What needs to be done: Copy the lines below, starting at the line that contains "1409x840 pixels. At" and ending at the line that contains "pyautogui.click(x=1175, y=98)", and leave the pictures out of your answer.

Entries:
** start **

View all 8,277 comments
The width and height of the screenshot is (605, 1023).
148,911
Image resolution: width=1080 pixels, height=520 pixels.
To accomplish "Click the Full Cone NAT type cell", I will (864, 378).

** end **
** start **

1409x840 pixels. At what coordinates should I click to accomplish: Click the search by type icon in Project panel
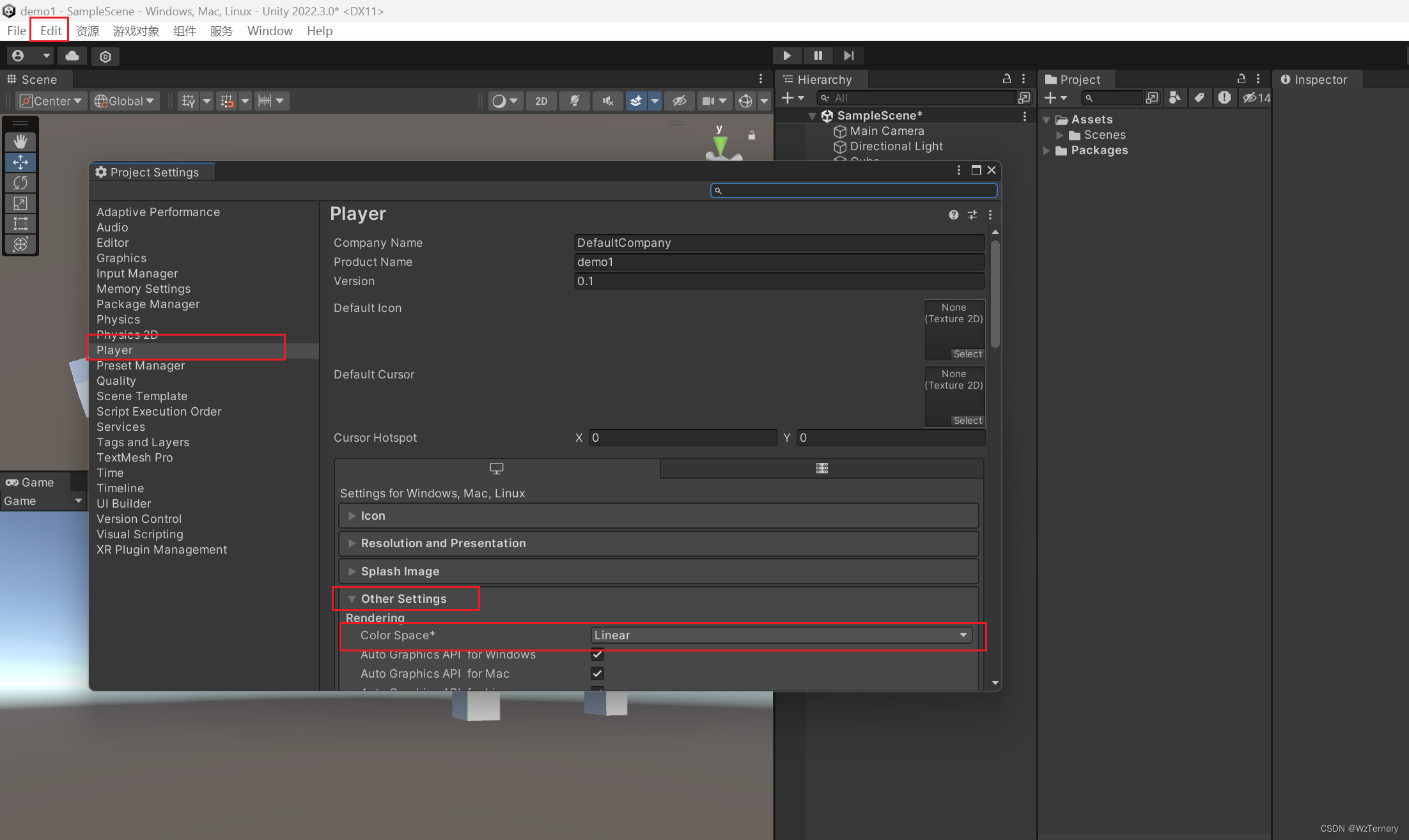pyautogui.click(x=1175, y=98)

** end **
** start **

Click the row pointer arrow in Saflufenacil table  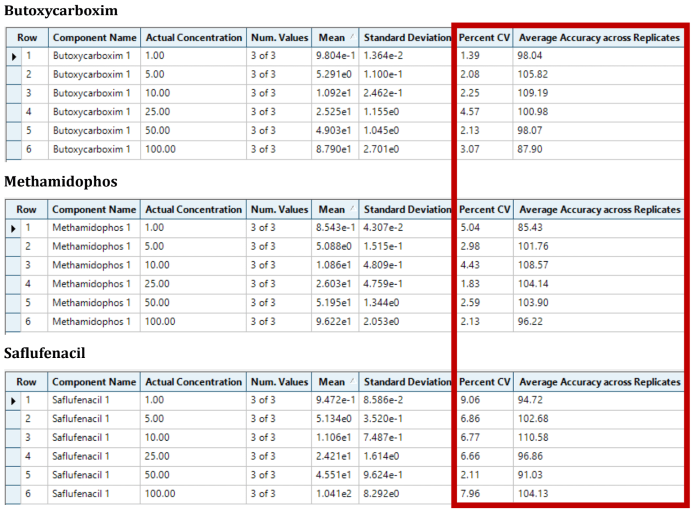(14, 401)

** end **

Reply:
1409x840 pixels. At what coordinates should I click to accomplish: Click the search by type icon in Project panel
pyautogui.click(x=1175, y=98)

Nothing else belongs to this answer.